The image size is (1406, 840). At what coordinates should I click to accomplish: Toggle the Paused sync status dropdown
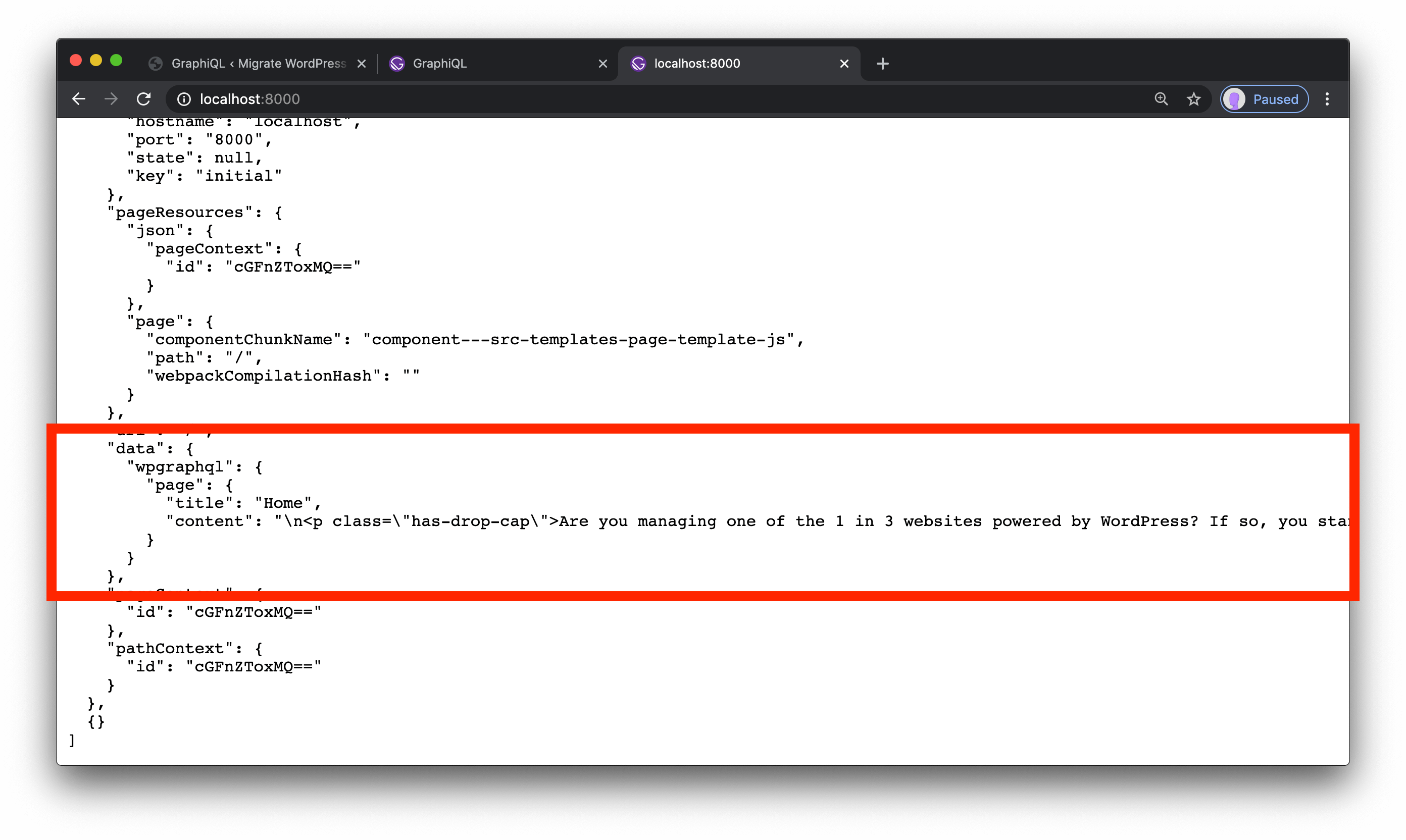1265,99
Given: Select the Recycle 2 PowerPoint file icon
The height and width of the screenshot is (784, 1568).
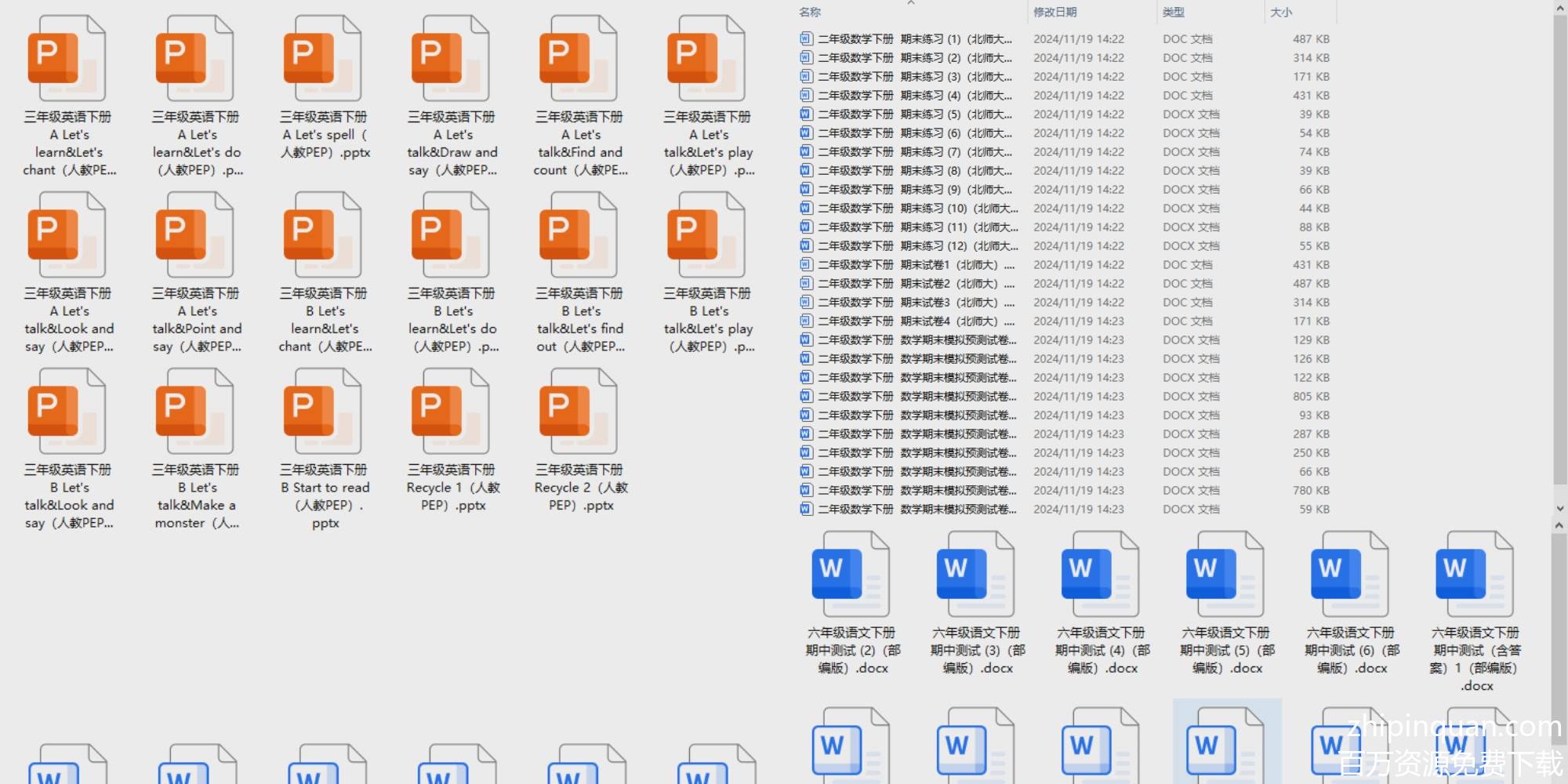Looking at the screenshot, I should (x=579, y=412).
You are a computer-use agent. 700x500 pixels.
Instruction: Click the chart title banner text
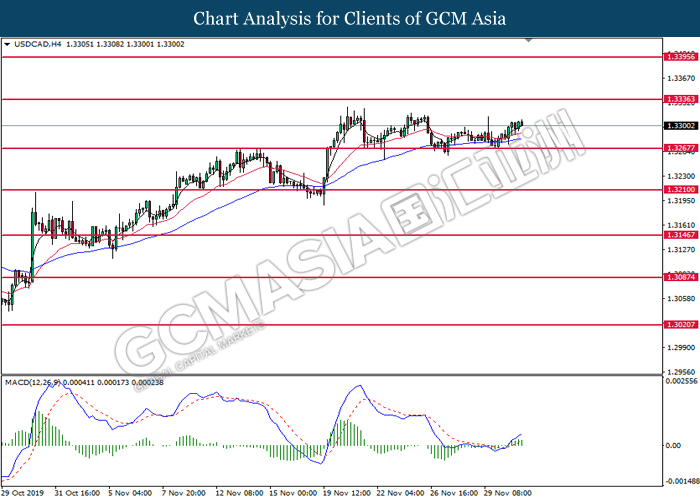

···

- _Goal of the exercise_: Reproduce the entries exactly. Do not carry over any picture.

- _Result for this exercise_:
The image size is (1406, 840). At what coordinates should I click to accomplish: Toggle the Paused sync status dropdown
1265,99
Given: Select the Recycle 2 PowerPoint file icon
The height and width of the screenshot is (784, 1568).
Looking at the screenshot, I should (x=579, y=412).
You are a computer-use agent. 700x500 pixels.
Instruction: Click the chart title banner text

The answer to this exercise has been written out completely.